First…. HEY DISNEY WRITERS! Your typical movies are getting a bit predictable. In case you have been under a rock for your entire childhood, Disney movies go something like this…. Ugly guy meets cute girl. He’s a mess and she’s always sweet. He has low self esteem and always tries to get affection. In the end he does and they troll and beauty live happily ever after. I hate that kind of stuff.
So Wall-e is like this garbage compactor in the year 3100 or something like that. All the humans left the earth because they ruined the earth by not being “green”. Before you start puking, it gets worse. Wall-e has somehow gotten a hold of an old movie which he falls in love with the thought process of the characters… happy little humans holding hands. All he has on the earth as a friend is a cockroach. The humans are in space.

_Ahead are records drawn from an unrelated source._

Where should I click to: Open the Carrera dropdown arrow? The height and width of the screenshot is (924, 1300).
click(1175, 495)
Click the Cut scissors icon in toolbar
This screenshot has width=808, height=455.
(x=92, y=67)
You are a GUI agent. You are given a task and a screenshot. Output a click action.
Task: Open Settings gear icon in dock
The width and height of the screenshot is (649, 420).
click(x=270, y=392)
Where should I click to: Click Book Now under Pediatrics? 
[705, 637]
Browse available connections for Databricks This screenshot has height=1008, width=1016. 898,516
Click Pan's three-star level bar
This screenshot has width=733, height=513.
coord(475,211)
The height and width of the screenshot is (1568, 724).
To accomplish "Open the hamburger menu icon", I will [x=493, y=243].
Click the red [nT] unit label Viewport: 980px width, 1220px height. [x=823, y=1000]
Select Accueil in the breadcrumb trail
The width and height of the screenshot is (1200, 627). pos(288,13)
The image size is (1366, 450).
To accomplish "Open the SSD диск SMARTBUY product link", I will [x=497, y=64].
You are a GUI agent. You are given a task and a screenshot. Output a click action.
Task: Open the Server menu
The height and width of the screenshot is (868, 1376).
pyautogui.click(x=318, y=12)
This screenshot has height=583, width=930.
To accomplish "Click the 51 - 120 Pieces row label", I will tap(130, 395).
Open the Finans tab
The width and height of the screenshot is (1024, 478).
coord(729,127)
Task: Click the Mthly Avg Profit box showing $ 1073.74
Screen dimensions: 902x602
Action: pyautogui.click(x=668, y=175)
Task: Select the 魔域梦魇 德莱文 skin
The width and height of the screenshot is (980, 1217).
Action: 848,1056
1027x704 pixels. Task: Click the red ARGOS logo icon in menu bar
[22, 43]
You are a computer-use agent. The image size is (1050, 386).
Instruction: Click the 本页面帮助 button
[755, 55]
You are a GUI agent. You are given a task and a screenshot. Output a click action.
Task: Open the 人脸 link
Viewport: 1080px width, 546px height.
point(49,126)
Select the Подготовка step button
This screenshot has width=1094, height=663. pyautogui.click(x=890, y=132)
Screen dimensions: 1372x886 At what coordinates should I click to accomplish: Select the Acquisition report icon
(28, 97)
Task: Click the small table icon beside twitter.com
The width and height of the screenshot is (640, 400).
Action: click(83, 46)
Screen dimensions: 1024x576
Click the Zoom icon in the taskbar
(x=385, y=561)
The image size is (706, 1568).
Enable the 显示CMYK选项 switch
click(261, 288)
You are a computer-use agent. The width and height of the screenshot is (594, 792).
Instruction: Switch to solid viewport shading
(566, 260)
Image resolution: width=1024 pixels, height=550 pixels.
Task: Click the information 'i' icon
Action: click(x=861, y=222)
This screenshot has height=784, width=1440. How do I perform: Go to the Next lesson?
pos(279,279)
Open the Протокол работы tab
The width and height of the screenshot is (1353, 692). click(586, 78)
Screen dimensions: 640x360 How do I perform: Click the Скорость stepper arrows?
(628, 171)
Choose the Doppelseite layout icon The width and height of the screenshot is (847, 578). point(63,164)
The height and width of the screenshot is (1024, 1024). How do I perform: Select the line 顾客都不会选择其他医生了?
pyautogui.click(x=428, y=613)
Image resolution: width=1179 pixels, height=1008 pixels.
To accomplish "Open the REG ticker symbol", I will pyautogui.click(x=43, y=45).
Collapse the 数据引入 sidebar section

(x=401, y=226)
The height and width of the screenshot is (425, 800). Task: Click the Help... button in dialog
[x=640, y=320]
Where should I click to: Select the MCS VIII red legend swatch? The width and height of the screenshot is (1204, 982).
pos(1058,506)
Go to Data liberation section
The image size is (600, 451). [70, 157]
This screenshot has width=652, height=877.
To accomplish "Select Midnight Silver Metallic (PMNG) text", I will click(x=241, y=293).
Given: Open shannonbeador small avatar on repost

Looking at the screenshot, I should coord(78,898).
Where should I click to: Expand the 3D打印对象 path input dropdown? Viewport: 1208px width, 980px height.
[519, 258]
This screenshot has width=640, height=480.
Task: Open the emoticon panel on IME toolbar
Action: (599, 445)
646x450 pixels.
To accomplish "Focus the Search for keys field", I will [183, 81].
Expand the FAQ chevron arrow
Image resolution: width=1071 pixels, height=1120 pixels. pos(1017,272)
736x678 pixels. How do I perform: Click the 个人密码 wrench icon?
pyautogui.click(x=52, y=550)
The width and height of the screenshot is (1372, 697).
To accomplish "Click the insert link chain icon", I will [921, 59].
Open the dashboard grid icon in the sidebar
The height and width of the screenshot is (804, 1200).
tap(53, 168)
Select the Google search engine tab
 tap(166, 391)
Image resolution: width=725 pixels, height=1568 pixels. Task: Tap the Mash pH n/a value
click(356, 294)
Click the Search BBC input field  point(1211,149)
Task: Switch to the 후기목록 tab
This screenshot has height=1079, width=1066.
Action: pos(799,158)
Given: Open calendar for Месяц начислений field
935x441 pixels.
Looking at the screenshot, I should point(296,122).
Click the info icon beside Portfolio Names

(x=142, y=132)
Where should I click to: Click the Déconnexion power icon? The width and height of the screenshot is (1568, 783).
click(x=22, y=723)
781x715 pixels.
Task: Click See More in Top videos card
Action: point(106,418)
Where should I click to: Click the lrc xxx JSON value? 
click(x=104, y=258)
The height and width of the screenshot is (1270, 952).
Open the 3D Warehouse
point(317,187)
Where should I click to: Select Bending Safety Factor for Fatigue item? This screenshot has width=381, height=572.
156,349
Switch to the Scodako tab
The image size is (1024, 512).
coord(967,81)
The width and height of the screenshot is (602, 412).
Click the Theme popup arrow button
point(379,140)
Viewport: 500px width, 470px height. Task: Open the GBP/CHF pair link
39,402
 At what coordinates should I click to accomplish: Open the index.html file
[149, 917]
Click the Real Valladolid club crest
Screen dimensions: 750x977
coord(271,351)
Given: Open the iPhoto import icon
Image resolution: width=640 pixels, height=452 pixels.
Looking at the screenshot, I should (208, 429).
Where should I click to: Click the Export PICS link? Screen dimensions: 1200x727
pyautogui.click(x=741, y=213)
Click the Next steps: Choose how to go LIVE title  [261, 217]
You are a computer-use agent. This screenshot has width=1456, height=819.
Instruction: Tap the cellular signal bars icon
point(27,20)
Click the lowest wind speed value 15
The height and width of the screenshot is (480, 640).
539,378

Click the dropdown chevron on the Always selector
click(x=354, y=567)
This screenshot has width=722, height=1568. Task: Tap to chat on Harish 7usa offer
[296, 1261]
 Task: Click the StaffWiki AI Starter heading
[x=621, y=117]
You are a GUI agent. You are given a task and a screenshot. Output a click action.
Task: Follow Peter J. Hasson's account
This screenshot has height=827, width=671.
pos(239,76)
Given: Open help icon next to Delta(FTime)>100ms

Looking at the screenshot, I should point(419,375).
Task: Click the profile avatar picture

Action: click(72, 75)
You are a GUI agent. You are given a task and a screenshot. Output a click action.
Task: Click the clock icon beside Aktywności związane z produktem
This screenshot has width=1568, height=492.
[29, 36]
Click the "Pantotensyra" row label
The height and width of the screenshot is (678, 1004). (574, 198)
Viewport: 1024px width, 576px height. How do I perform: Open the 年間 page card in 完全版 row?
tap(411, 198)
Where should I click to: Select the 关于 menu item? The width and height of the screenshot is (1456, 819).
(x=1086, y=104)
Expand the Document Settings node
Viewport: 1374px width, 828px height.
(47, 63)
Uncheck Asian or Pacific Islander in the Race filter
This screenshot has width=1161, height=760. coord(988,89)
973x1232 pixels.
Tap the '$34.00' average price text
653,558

They sent a probe to see if plants have started growing on earth and sure enough Wall-e found it and the probe found Wall-e in the process.
The probe is a girl robot, all shiney and clean. Her mission is to get the plant to the humans in space and then they will know it’s okay to return to earth. In the process, the two robots fall in love.
Oh, now let’s get to the fun part. The probe named “Eve” does get the plant to the humans. The humans are all extremely overweight and have not stood up in years. For that matter, they are all so disjointed that they don’t even talk to each other except through their communicators.
SO LISTEN UP DISNEY ASSHOLES! First, I don’t need your “green” crap thoughts thrust down my throat. Second, your robots are ugly and not appealing. Third, your fat humans are insulting to all overweight people on earth NOW dipshits, and finally… Fourth, Zippo lighters would not have the fluid in them 3000 years later to light (they show one lighting up several times in the movie).
Does this movie sound like crap? Yes? Congratulations! You just saved yourself the price of a movie ticket and more… your sanity. Wall-e is too heavy for kids and too stupid for adults.
My suggestion if you really want to see a good movie? Go see Hancock. Yes, the name does have the word cock in it which makes guys laugh, and it is a guy movie, but at least it’s good special effects and fun to watch and has a good story line except in the very very end, (for those of you who saw it, what the hell is wth the moon thing… they lose it at the very end didn’t they?)
P.S. Hey Disney… you expect to sell ANY Wall-e products? Who the hell wants a garbage disposal unit as a toy? I say, you’re all fired if I had my wish. Sometimes it’s okay to go to the movies by yourself. That way at least the people you know aren’t punching each other in the head to get those images out of their brains.